Veuillez accepter mes humbles doléances grandes régisseur de la France, Monsieur le Ministre des Finances : octroyez-moi cette grâce fiscale pour 2017, comprenez que je reste assis, m’agenouiller n’est pas prévu dans les fiches de postes des aides à domicile.

Et puis, non, je ne vous demande rien, tout ministre aussi habile que vous êtes, que pouvez-vous faire face à de telles administrations ? Il faudrait une armée de ministres pour rebâtir toute l’administration française, car si je parle de mon point de vue de citoyen handicapé, je connais très peu personnes n’ayant pas rencontré de problèmes administratifs dans leur vie, quelle qu’elle soit !

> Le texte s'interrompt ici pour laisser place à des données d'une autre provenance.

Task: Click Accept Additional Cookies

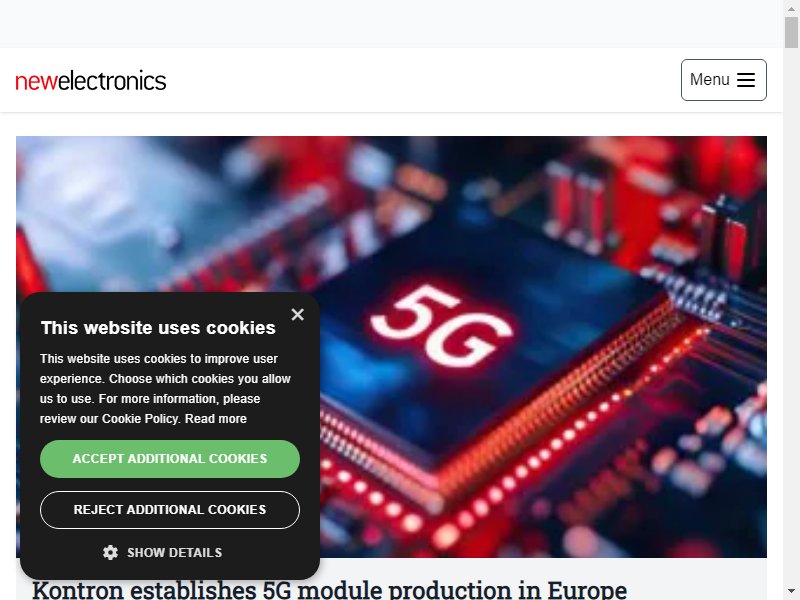Action: click(x=170, y=459)
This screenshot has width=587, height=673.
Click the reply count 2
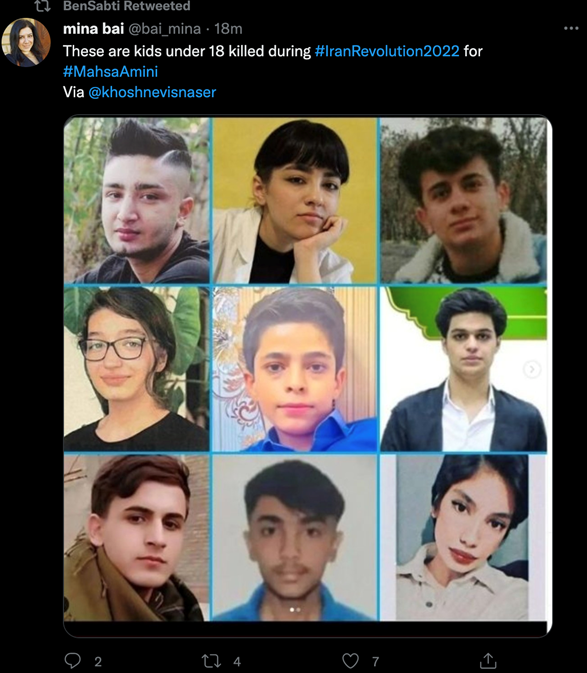coord(98,661)
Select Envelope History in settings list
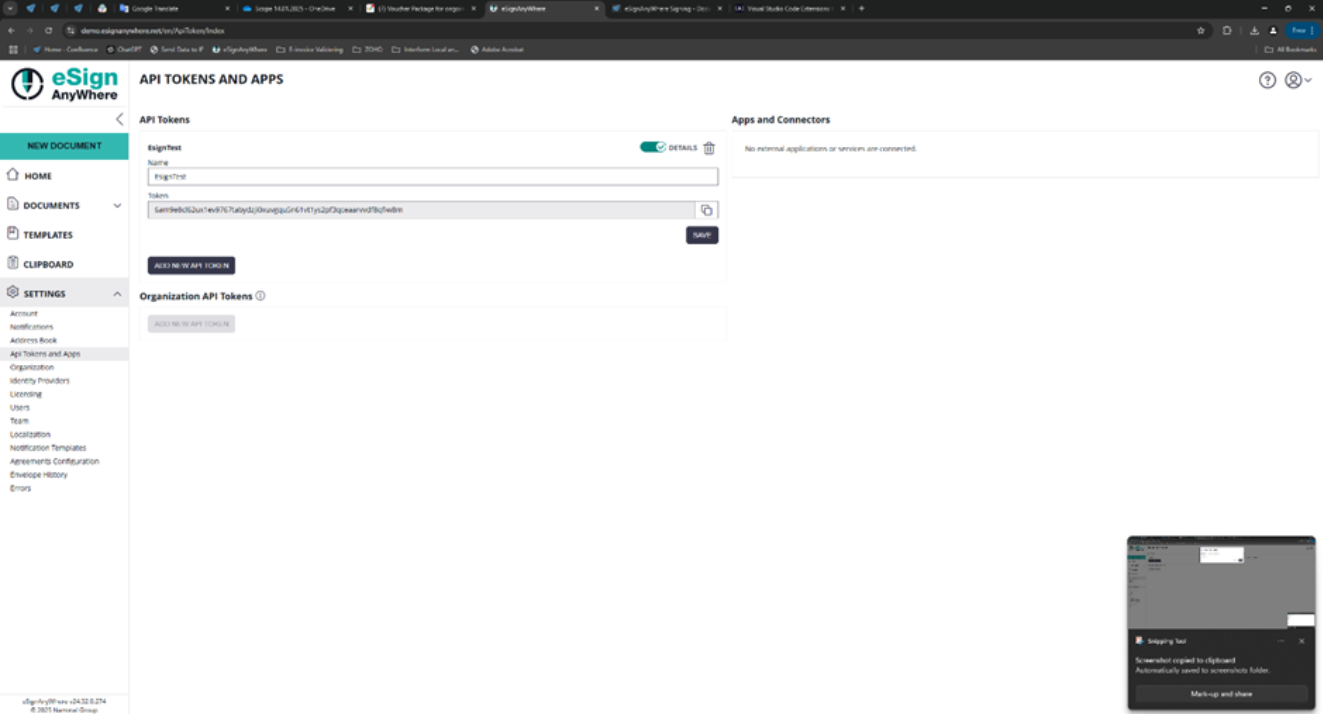This screenshot has width=1323, height=714. 39,475
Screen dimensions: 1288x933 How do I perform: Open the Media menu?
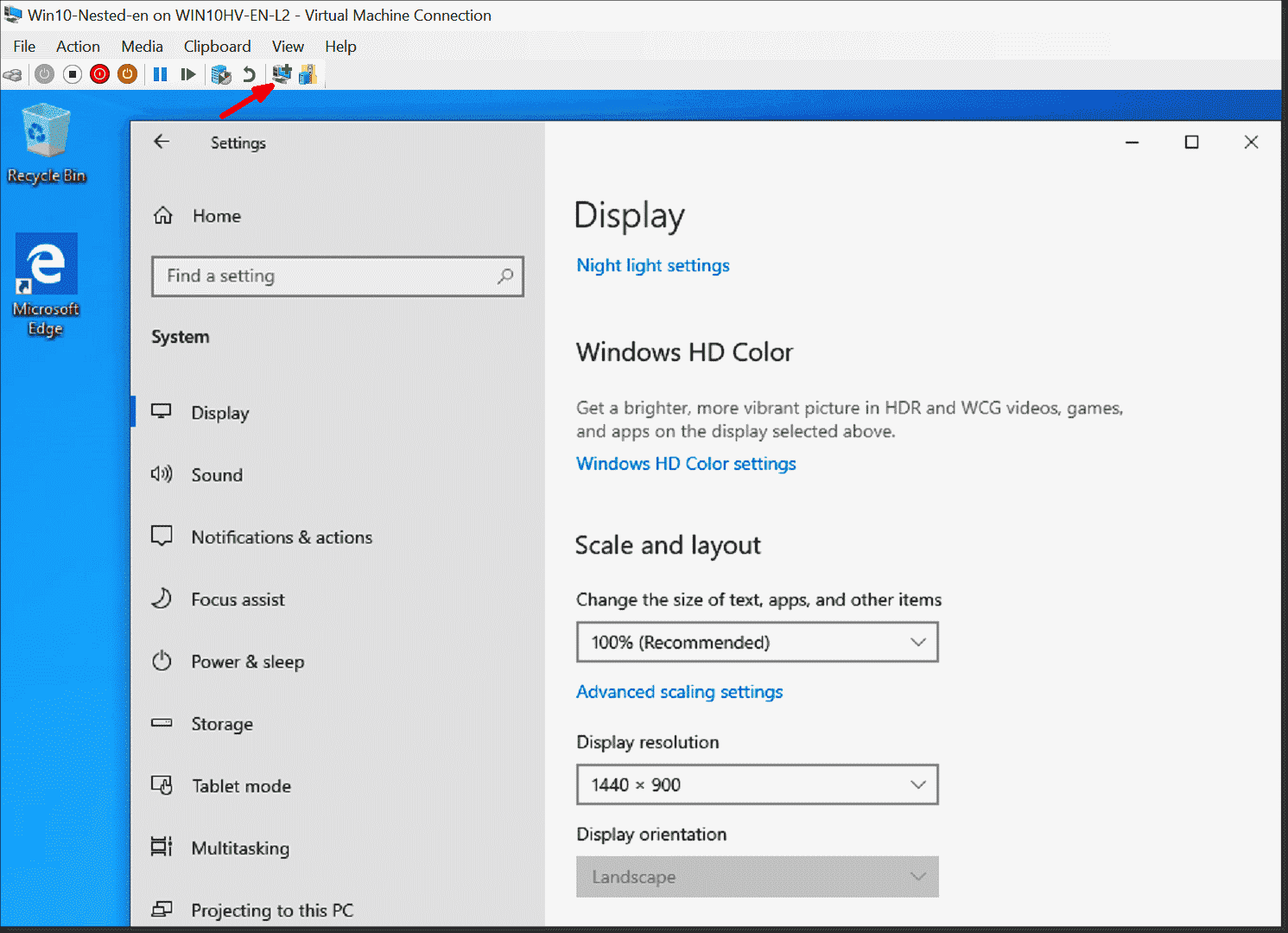tap(142, 46)
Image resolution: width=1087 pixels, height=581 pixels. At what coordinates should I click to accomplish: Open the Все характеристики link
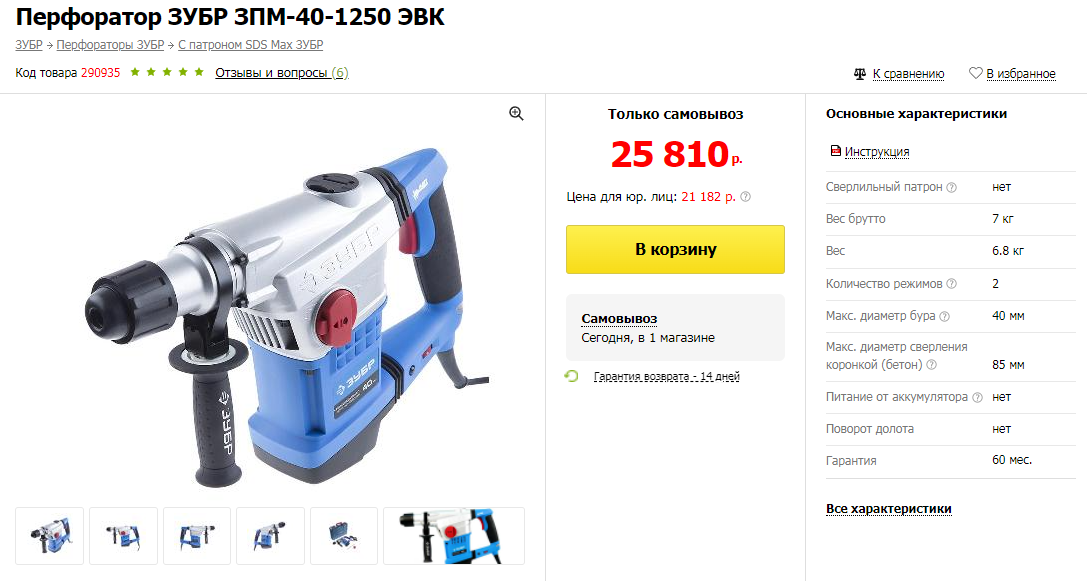[x=889, y=509]
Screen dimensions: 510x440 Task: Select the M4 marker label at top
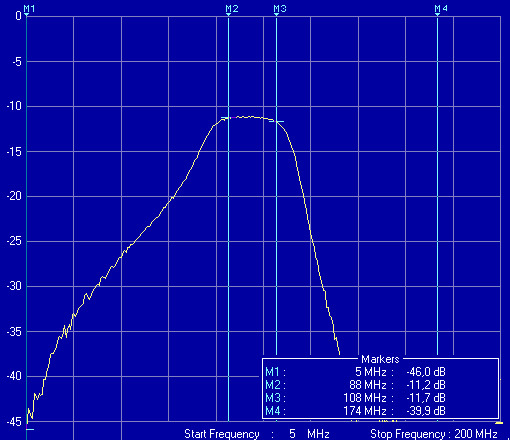[441, 9]
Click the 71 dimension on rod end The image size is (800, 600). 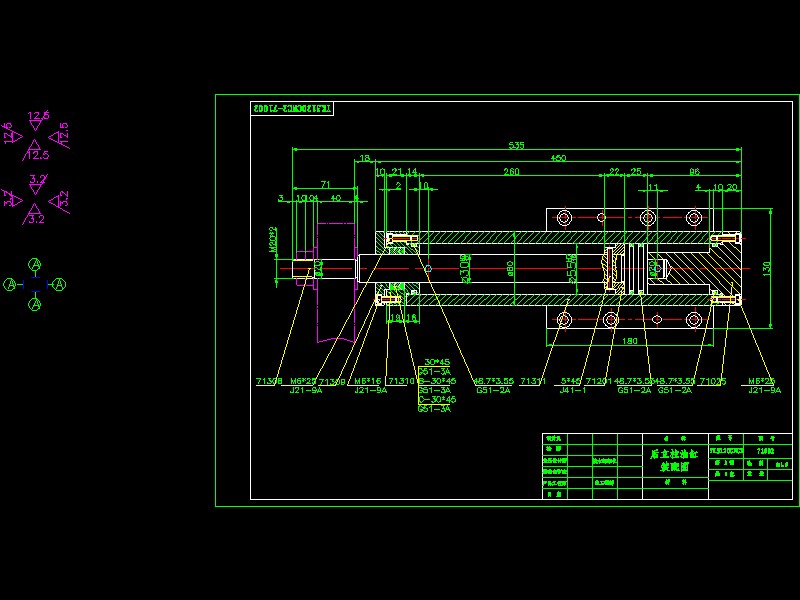point(325,185)
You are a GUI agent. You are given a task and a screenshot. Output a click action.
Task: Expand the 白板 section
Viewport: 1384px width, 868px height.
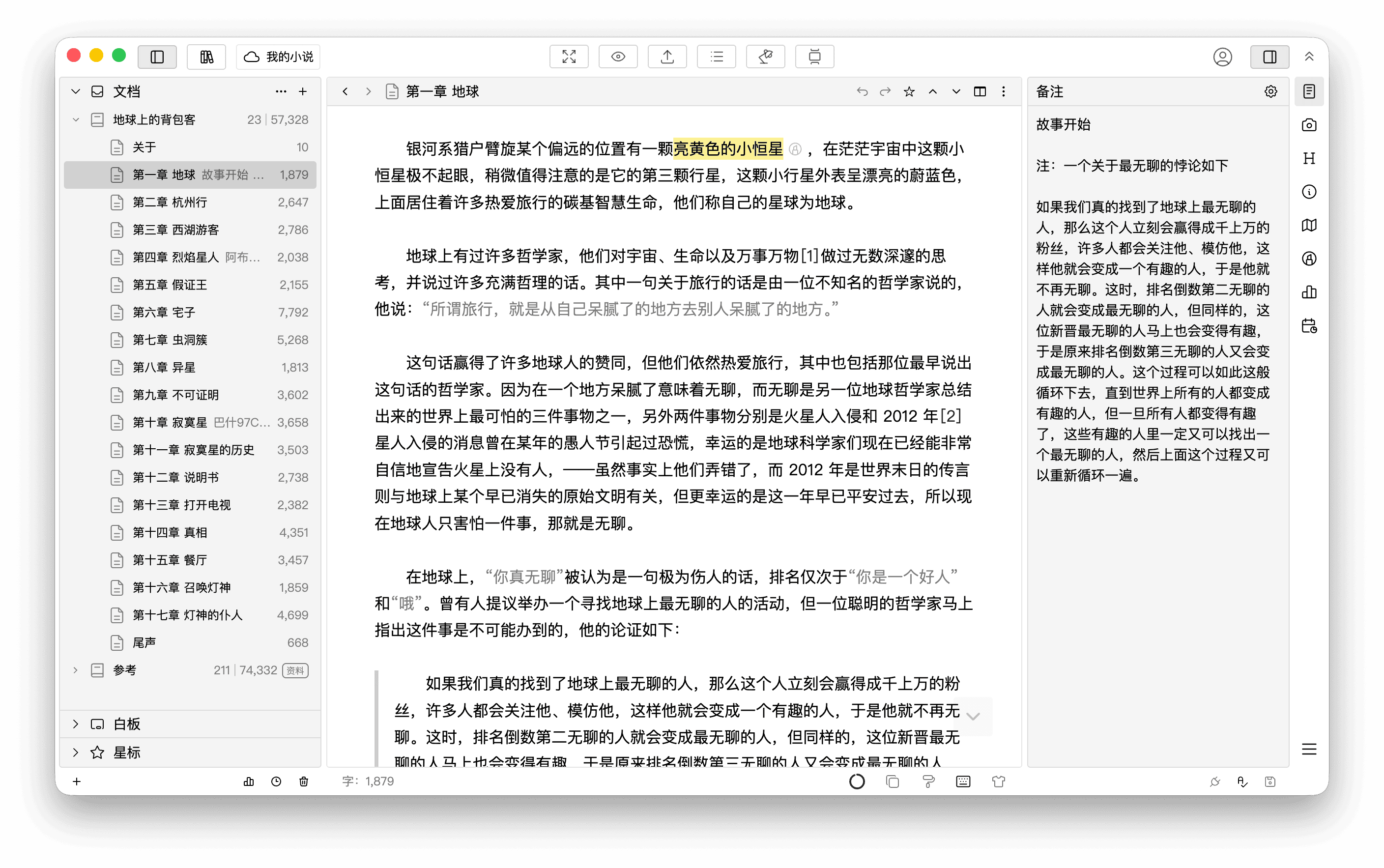pyautogui.click(x=76, y=724)
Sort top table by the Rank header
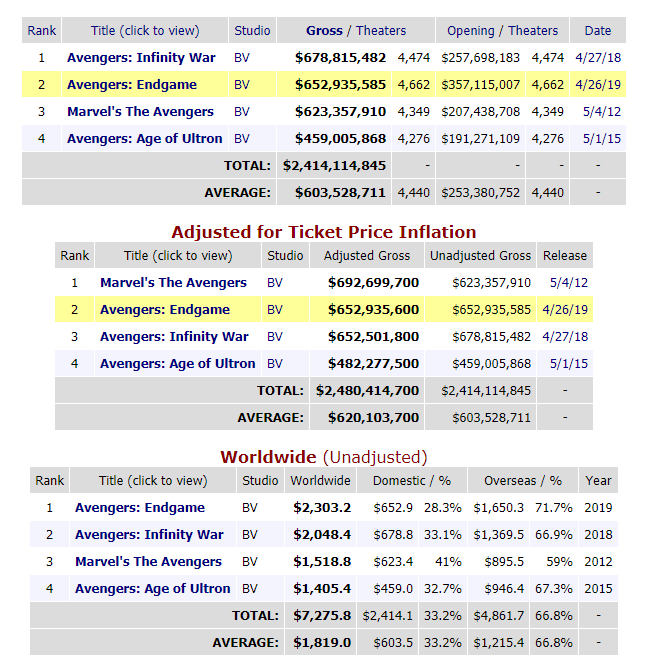Viewport: 648px width, 656px height. 41,31
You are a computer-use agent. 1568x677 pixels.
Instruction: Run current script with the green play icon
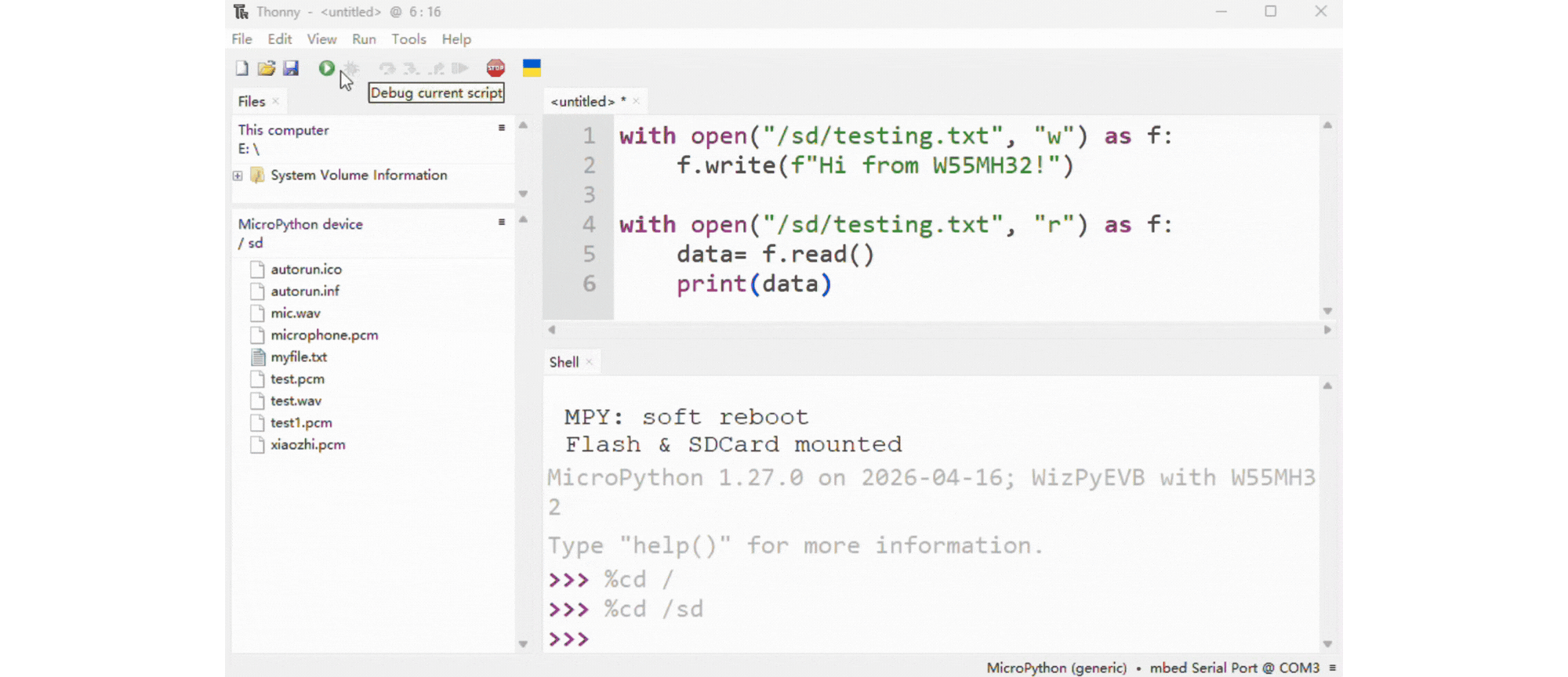coord(327,68)
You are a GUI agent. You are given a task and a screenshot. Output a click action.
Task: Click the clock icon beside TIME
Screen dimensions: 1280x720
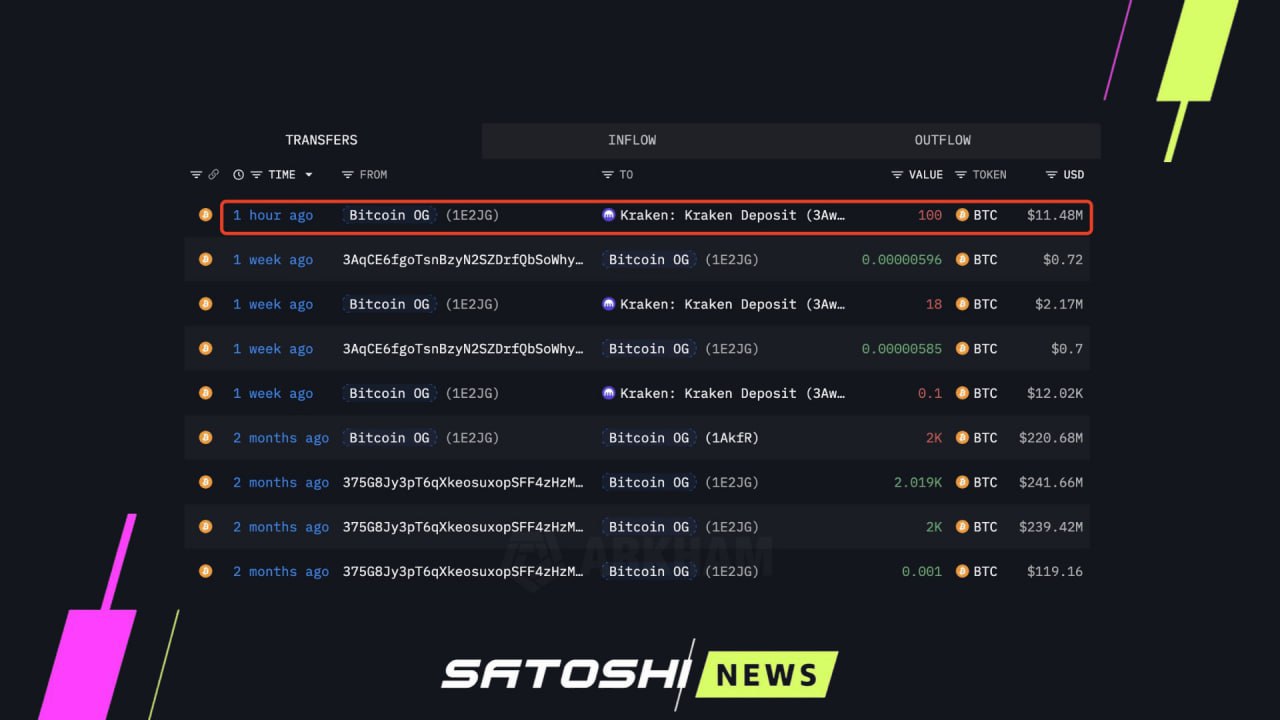click(238, 175)
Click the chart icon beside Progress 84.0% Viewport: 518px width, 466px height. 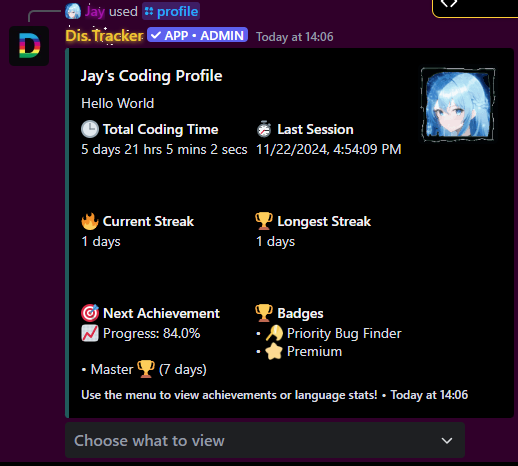(90, 333)
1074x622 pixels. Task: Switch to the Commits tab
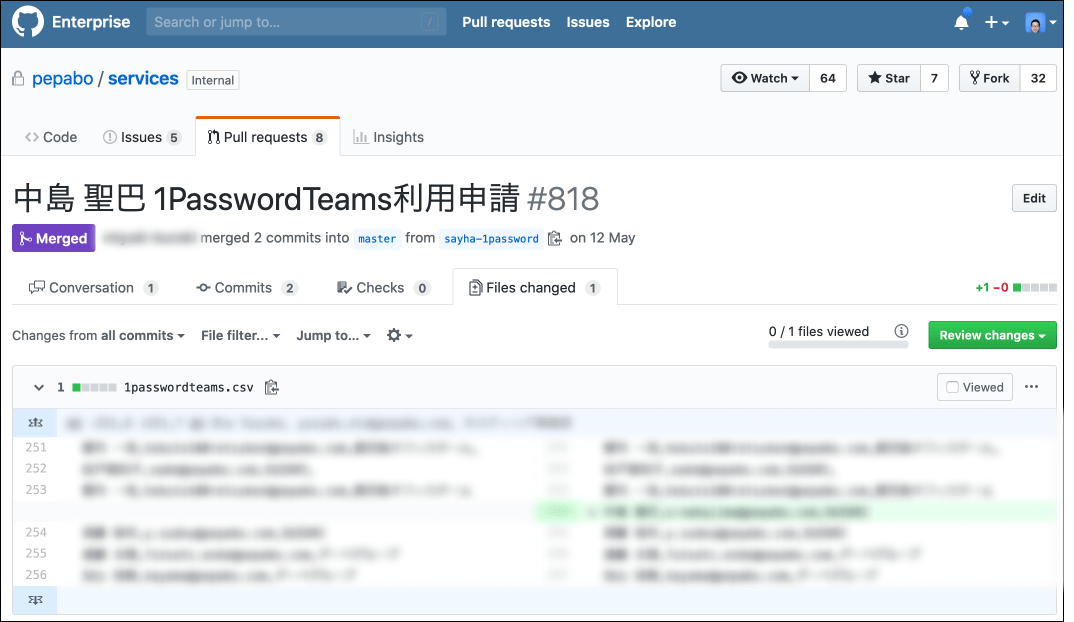pyautogui.click(x=246, y=288)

Je suis sûr que vous aussi, Monsieur le Ministre des Finances ou de l’Economie, bref des sous, êtes souvent exaspéré par votre administration. Si on cherche toujours si c’est l’œuf qui fait la poule ou la poule qui fait l’œuf, on peut tout aussi bien se demander si « le politique » dirige son administration ou l’administration « anime » son ministre.

Alors je ne vous demande rien, je vais continuer à subir, mais cette fois, je n’aurais pas fermé ma gueule !

Le ton léger de cette lettre n’enlève en rien la gravité du problème et le profond respect que je vous prie de recevoir Monsieur le Ministre de l’Economie et des Finances.